The whole story is a science-inspired deconstruction of the fantasy of traveling to the stars, by taking that fantasy literally. Yet the story is metaphorical too: the starship is a prison, ideology is a prison. The novel seeks to establish that the “technological sublime” does not take us outside our prison, but just transports it elsewhere.

The novel is a critique of the fantasm of transcendence that animates a lot of science fiction:

“living around another star would be a kind of transcendence, a transcendence contained within history”.

Those who do not share this dream of transcendence are the heroes of the story, emblematised by the “Earthfirsters”  (who have a lot in common with Bruno Latour’s “Earthbound”). The Earthfirsters do not want us to be shut up in boxes, both physical and mental, and seek an immanent use of science. The same use of delta-v that permits the manoeuver of spacecraft is at work in the more embodied activities of sailing and bodysurfing, and can enrich our pursuit of those activities. The whole book is a plea for the use of science as enrichment rather than as escapism.

The transformative interaction between humans and the environment is an important theme in this novel, as it was in the Mars Trilogy This interaction seems positive, transforming both partners, in the Mars trilogy, but I find AURORA more conservative in that regard. This is in part due to the issue of scale, as Tau Ceti is twelve light years away.

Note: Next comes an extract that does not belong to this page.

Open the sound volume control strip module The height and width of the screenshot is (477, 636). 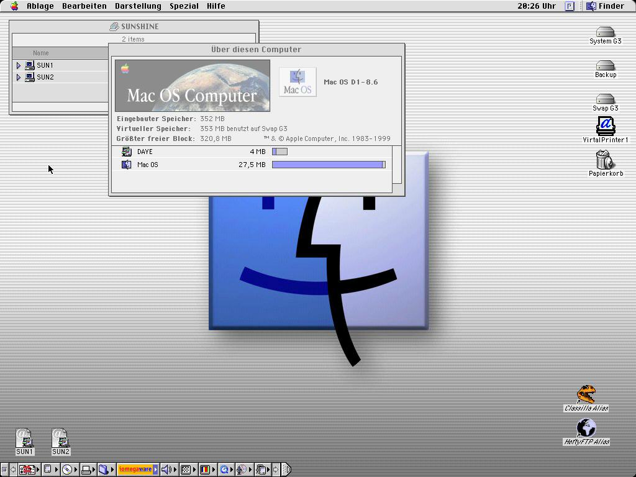pos(166,470)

However, the voyagers undergo no positive transformation, but “reversion to the mean”, “regression to the norm” and “zoo devolution”. Instead of greater individuation the result is disindividuation, a leveling of intelligence and adaptability.My worry with Kim Stanley Robinson is that he does not go far enough in his desire to think outside the prison. Like the voyagers on the starship, he does not come up with a new vision, a new paradigm. Changing paradigms is one way of changing worlds, not physically, but epistemologically and affectively. The voyagers are locked into the paradigm that presided over the conception and design of their voyage, so history is missing inside the ship. There is no scientific progress, despite two thousand of the best and brightest of Earth’s citizens having been selected for the trip.

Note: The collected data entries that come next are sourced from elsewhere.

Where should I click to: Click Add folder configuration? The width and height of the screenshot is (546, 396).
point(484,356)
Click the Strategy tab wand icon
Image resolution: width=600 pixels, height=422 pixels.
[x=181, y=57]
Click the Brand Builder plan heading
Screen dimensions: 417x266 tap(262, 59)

In like fashion Robinson does not describe or implement the construction of a qualitatively new paradigm. His focus is quantitative: he tries to be encyclopedic, and to break with the hegemony of physics and technology in our thinking and imagination. So he includes not just hard physics, but also biology, sociology, systems thinking, philosophy of mind and of language, and cognitive science. Factoring in these considerations gives a very different approach to the generational starship than was customary in classical, physics obsessed science fiction. This makes the book a stimulating and powerful read.

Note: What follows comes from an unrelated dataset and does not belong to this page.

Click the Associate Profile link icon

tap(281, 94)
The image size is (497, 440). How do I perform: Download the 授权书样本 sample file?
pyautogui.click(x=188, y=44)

However, in AURORA politics suffers, as it is somehow subordinated to Robinson’s reflections on cognitive science. I think this is a doubly reductive move. Politics is not science; and epistemology, much less philosophy in general, is not cognitive science. This scientistic explanation of human behaviour generates what some people decry as the “pessimism” of the vision embodied in the book. I do not think this vision is simply pessimistic, but I do think it is conservative and reductive. The dreams of technological and human transcendence that led to the construction of the starship created a “fascist” structure, as the voyagers themselves complain. But the social experimentation on the ship does not generate a functioning democracy, as the ship’s AI must intervene forcefully several times to establish the “rule of law”. The novel ends with a moment of immanence that is more symbolic than practical, an immanent sublime. All through the book there are such moments. However, the political vision of the book is an unstable mixture of immanence and transcendance tending towards its own halting point of: “It’s…just the way things are”.